**Extract provided**
(begin)
HomeBrowseUpload
← Back to registry
// Skill profile

X.com Tweet Extraction

name: x-extract

by chunhualiao · published 2026-03-22

图像生成社交媒体
Total installs
0
Stars
★ 0
Last updated
2026-03
// Install command
$ claw add gh:chunhualiao/chunhualiao-x-extract
View on GitHub
// Full documentation

---

name: x-extract

description: Extract tweet content from x.com URLs without credentials using browser automation. Use when user asks to "extract tweet", "download x.com link", "get tweet content", or provides x.com/twitter.com URLs for content extraction. Works without Twitter API credentials.

---

# X.com Tweet Extraction

Extract tweet content (text, media, author, metadata) from x.com URLs without requiring Twitter/X credentials.

How It Works

Uses OpenClaw's browser tool to load the tweet page, then extracts content from the rendered HTML.

Workflow

1. Validate URL

Check that the URL is a valid x.com/twitter.com tweet:

  • Must contain `x.com/*/status/` or `twitter.com/*/status/`
  • Extract tweet ID from URL pattern: `/status/(\d+)`
  • 2. Open in Browser

    browser action=open profile=openclaw targetUrl=<x.com-url>

    Wait for page load (targetId returned).
(end)
**Tasks for this exercise**
- 1) Rewrite the entries as a JSON list of strings with one string per line, leaving out blank lines. Cover only the span from the start of the entries through the line containing "tap(537, 308)".
- 2) Extend the tweet extraction documentation, picking up right after its last sentence.
The tweet extraction documentation and the entries were taken from separate sources.

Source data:
(begin)
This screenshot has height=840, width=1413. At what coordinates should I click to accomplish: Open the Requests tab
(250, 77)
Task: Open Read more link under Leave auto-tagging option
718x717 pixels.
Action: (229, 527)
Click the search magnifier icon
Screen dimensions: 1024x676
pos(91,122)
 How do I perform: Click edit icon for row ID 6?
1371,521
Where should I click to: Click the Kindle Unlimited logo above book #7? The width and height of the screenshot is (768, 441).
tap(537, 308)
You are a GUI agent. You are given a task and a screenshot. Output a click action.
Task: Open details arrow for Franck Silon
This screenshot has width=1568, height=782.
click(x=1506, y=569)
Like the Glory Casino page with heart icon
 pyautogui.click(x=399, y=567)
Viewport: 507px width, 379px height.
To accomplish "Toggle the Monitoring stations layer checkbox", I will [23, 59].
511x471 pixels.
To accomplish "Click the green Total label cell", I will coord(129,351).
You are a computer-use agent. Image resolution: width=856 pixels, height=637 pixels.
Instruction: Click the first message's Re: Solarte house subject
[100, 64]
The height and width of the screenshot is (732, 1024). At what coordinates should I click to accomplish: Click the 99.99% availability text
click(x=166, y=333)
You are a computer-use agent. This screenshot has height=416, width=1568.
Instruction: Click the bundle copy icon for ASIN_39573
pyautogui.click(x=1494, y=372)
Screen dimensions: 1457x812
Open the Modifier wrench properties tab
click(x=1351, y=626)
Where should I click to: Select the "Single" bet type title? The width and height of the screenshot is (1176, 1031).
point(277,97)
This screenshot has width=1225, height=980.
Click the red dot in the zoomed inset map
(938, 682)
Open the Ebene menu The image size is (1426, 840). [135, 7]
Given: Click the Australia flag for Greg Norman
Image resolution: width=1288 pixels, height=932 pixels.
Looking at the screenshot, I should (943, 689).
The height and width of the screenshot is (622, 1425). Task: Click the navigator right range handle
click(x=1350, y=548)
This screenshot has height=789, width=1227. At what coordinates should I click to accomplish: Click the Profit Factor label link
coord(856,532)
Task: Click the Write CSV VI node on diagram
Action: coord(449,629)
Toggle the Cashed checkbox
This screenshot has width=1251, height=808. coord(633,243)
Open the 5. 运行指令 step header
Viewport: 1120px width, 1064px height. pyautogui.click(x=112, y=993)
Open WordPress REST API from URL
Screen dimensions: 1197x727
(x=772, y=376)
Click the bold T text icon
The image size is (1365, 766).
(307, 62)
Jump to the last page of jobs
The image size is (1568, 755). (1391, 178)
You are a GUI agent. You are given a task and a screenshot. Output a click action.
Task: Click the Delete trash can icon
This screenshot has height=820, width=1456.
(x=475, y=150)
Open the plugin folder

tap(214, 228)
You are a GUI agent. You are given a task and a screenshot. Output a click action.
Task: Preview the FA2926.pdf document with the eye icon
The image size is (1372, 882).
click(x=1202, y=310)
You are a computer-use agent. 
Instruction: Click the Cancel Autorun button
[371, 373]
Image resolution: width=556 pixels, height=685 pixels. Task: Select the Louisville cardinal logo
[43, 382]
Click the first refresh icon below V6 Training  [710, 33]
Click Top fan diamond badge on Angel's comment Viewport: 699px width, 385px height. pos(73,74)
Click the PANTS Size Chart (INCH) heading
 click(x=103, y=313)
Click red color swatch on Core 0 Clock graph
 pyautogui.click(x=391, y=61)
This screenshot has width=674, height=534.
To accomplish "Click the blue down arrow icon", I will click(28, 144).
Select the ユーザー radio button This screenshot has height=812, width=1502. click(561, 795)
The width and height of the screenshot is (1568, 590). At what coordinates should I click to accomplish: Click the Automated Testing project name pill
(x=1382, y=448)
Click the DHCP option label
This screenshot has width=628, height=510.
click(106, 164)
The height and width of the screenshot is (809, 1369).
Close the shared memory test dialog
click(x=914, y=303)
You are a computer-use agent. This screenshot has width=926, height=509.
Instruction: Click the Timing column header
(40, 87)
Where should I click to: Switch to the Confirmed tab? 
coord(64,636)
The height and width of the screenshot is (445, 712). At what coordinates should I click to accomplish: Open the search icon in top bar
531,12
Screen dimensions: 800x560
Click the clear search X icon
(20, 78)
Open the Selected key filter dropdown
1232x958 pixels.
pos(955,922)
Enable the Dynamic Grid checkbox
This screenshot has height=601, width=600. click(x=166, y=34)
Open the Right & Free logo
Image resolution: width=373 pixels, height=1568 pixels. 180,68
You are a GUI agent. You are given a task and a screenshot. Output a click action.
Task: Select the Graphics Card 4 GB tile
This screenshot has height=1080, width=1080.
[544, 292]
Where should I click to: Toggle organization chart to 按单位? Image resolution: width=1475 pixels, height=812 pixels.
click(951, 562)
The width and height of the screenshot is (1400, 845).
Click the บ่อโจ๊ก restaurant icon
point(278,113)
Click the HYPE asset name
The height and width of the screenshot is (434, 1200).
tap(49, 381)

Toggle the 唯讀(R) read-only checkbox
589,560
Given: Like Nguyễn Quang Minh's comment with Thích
(end)
**Answers given**
- 1)
[
  "This screenshot has height=840, width=1413. At what coordinates should I click to accomplish: Open the Requests tab",
  "(250, 77)",
  "Task: Open Read more link under Leave auto-tagging option",
  "718x717 pixels.",
  "Action: (229, 527)",
  "Click the search magnifier icon",
  "Screen dimensions: 1024x676",
  "pos(91,122)",
  " How do I perform: Click edit icon for row ID 6?",
  "1371,521",
  "Where should I click to: Click the Kindle Unlimited logo above book #7? The width and height of the screenshot is (768, 441).",
  "tap(537, 308)"
]

- 2)
    3. Capture Snapshot

    browser action=snapshot targetId=<TARGET_ID> snapshotFormat=aria

    4. Extract Content

    From the snapshot, extract:

    **Required fields:**

  • **Tweet text**: Look for role=article containing the main tweet content
  • **Author**: role=link with author name/handle (usually @username format)
  • **Timestamp**: role=time element
  • **Optional fields:**

  • **Media**: role=img or role=link containing /photo/, /video/
  • **Engagement**: Like count, retweet count, reply count (in role=group or role=button)
  • **Thread context**: If tweet is part of thread, note previous/next tweet references
  • 5. Format Output

    Output as structured markdown:

    # Tweet by @username
    
    **Author:** Full Name (@handle)  
    **Posted:** YYYY-MM-DD HH:MM  
    **Source:** <original-url>
    
    ---
    
    <Tweet text content here>
    
    ---
    
    **Media:**
    - ![Image 1](<media-url-1>)
    - ![Image 2](<media-url-2>)
    
    **Engagement:**
    - 👍 Likes: 1,234
    - 🔄 Retweets: 567
    - 💬 Replies: 89
    
    **Thread:** [Part 2/5] | [View full thread](<thread-url>)

    6. Download Media (Optional)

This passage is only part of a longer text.